By Chris Mellides
In Northport, cowbells rang while spectators erupted into loud mooing between the waves of runners who sprinted past the starting line at the annual 10K run that marked the beginning of Cow Harbor Weekend.
The run, held on Sept. 19, is part of a long tradition that is well regarded. Runner’s World has named the Great Cow Harbor 10K Run as one of the top 100 races in the country.
This year’s race saw American participants from 41 states and numerous countries.
“It’s really great to see all the people coming down to support this run,” said longtime event volunteer and Northport resident, James Milano.
The 24-year-old has helped with the race since he was a kid, until he went away to college, but that something about the event keeps drawing him back.
“The course is beautiful, with lots of trees and just over the pit you get a nice view,” Milano said. “I’ve heard people say that they like the track because it’s hilly, and it is definitely scenic.”
The race hosted 5,000 runners, with twice as many spectators cheering them on, and encouraging the athletes to complete the course.
Northport resident Chris Hammer, 64, has lived in a small home located along the center of the race course for the past 20 years and says that she and her family look forward to the big event every year.
“We just love to sit here and cheer people on from beginning to end,” Hammer said. “It’s a great weekend.”
Hammer plays songs on her portable stereo by James Brown, Bob Marley and contemporary artists like OneRepublic to motivate the runners. Looming overhead and swaying to the music is a rod puppet of a purple cow she created herself more than ten years ago that she controls from her stoop.
Hammer says that all four of her children have participated in the Cow Harbor Run throughout the years, and that this feat of athleticism is inspiring.
“I just tell people who are interested in participating that they’ll need to pace themselves and keep taking one step after the next,” Hammer said. “I’ve never ran, but I’m truly inspired by how people do it.”
Commack resident, Charlie Gusman says he’s been running in the race since 1998, and it wasn’t until about 15 years ago that his daughter Charlene joined him on the track. “I think the crowd is terrific, and it’s a really good course,” he said.
The 69-year-old runner said that while the Cow Harbor course is good, running it isn’t without its challenges.

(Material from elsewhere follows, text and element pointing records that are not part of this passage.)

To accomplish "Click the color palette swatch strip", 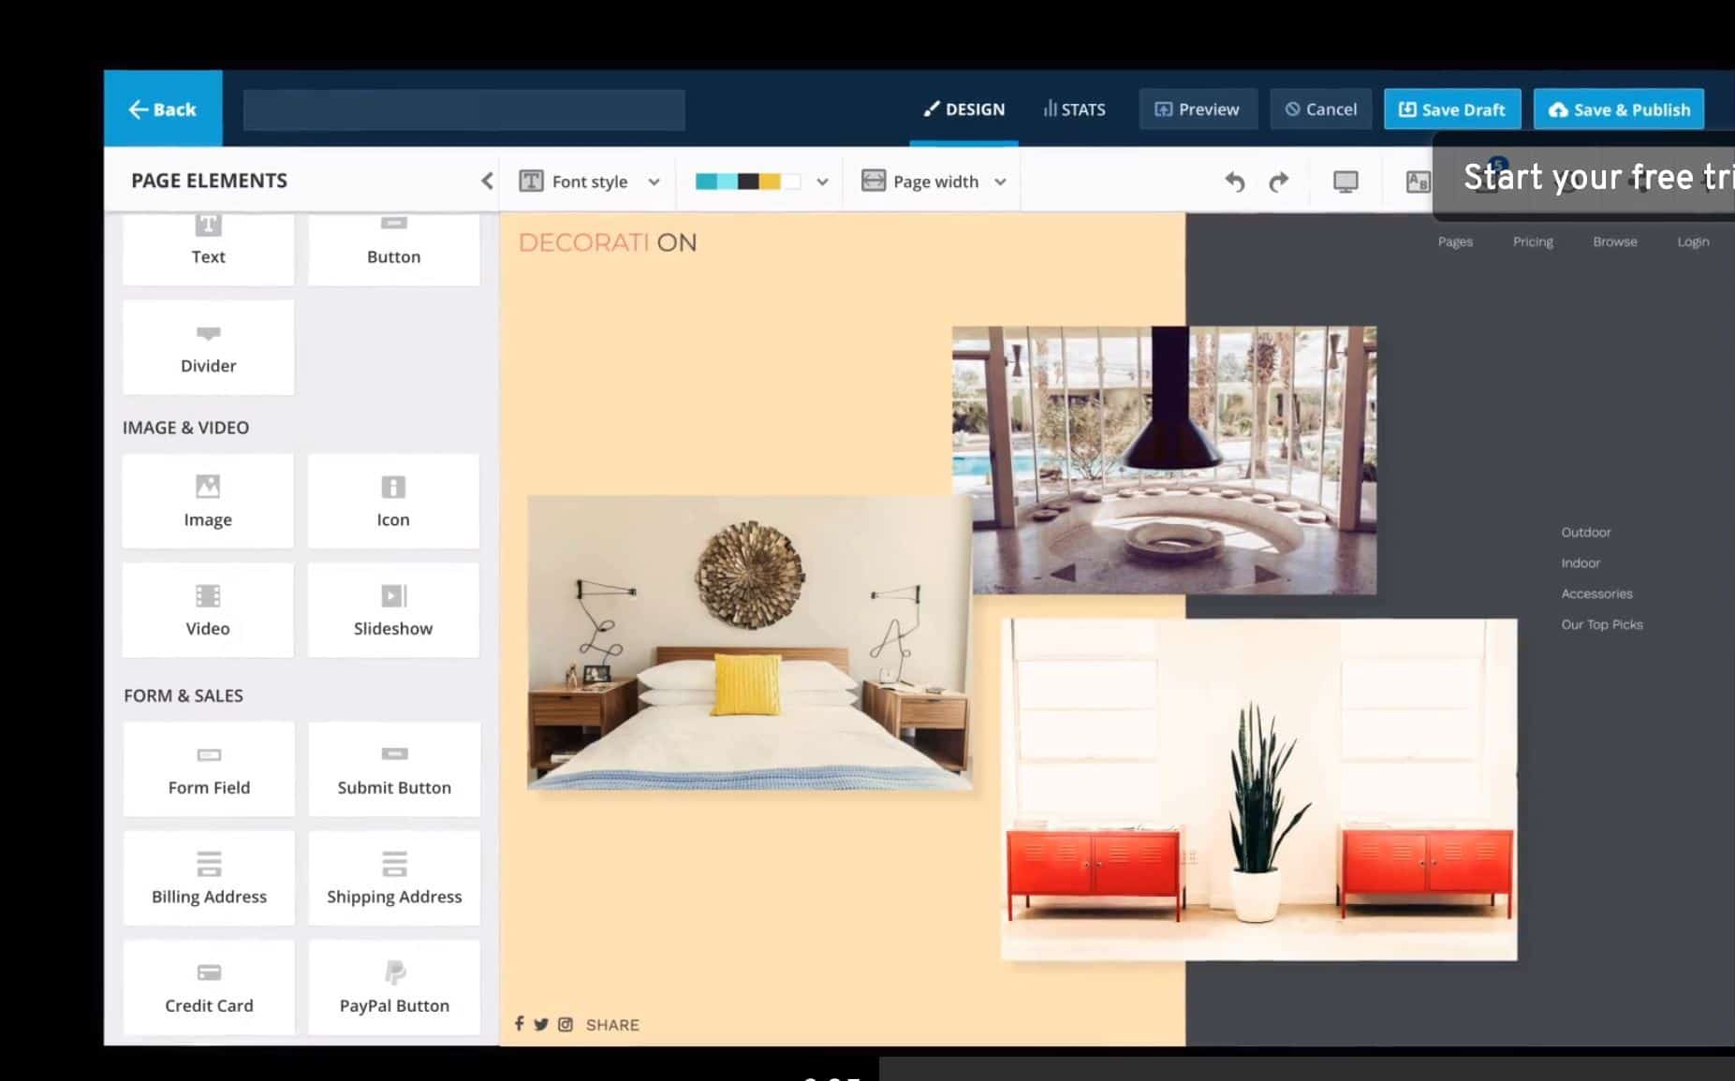I will 747,182.
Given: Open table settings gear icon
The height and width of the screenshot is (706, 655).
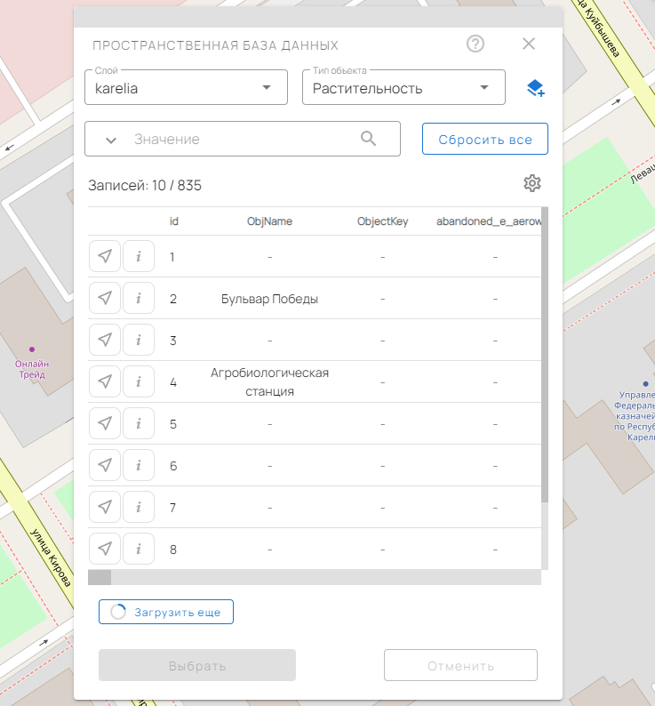Looking at the screenshot, I should tap(531, 183).
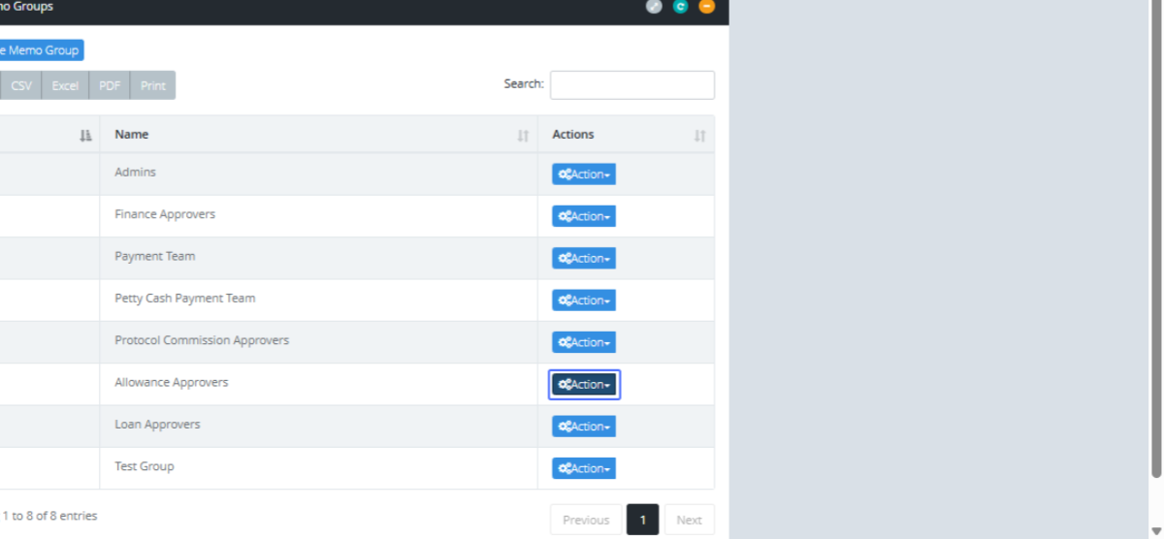Click the Print button
This screenshot has height=539, width=1164.
[152, 85]
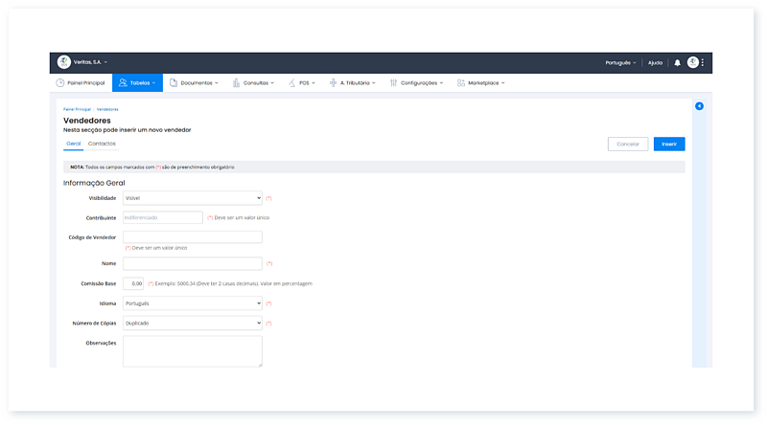Screen dimensions: 767x425
Task: Open the Idioma dropdown
Action: pyautogui.click(x=192, y=303)
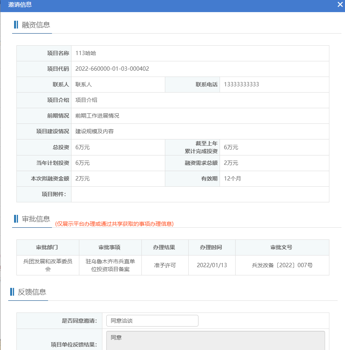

“It was okay for the first three miles today, but when the humidity set in, it was definitely a challenge,” Gusman said. “I wasn’t expecting that kind of heat.”
Gusman’s daughter Charlene, 43, says that running with her dad is a lot of fun and that they help support each other when they participate as a family.
“My dad has been running this race a little longer than I have, but I like joining him, we keep each other motivated during the race,” she said, adding that, “The atmosphere and seeing all of the people and the community coming together and running that scenic route is just a really great feeling.”